Top of The input
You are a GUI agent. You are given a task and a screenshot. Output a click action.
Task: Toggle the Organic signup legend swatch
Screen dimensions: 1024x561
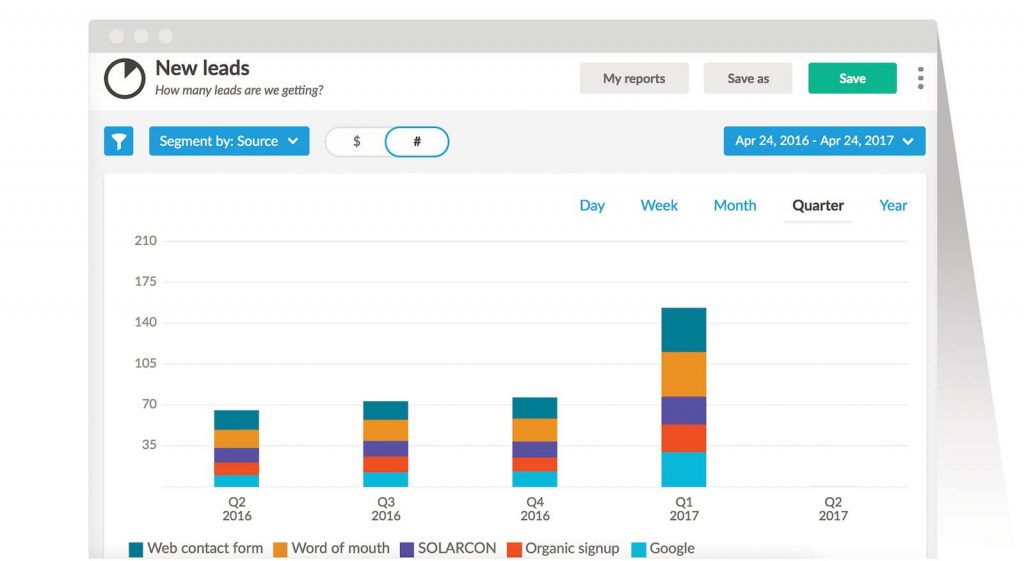514,549
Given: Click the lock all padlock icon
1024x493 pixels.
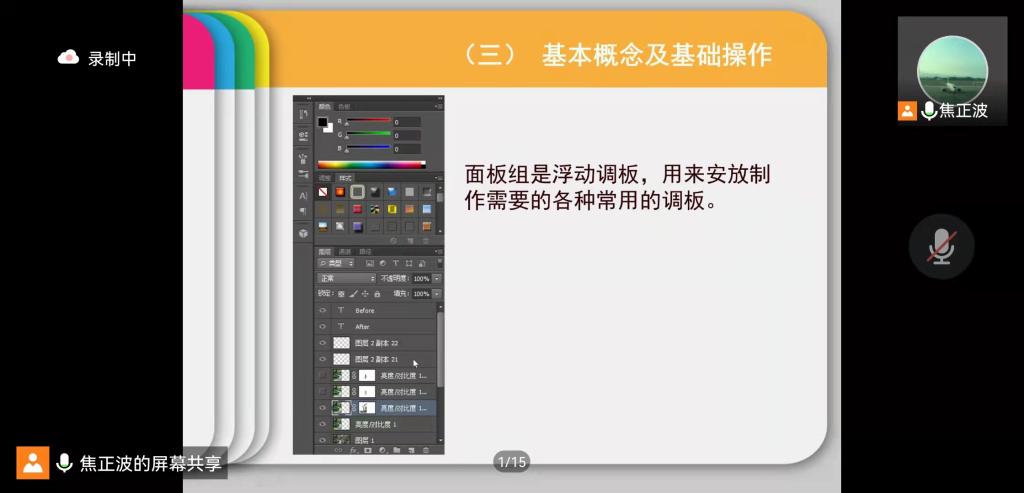Looking at the screenshot, I should (377, 294).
Bottom of The input
Goal of the exercise: What you give back must match the material word for word, with no images included.

Reply to the task:
You are a GUI agent. You are given a task and a screenshot. Output a click action.
Task: Toggle the Organic signup legend swatch
Screen dimensions: 1024x561
514,549
Given: Click the lock all padlock icon
1024x493 pixels.
Looking at the screenshot, I should (377, 294).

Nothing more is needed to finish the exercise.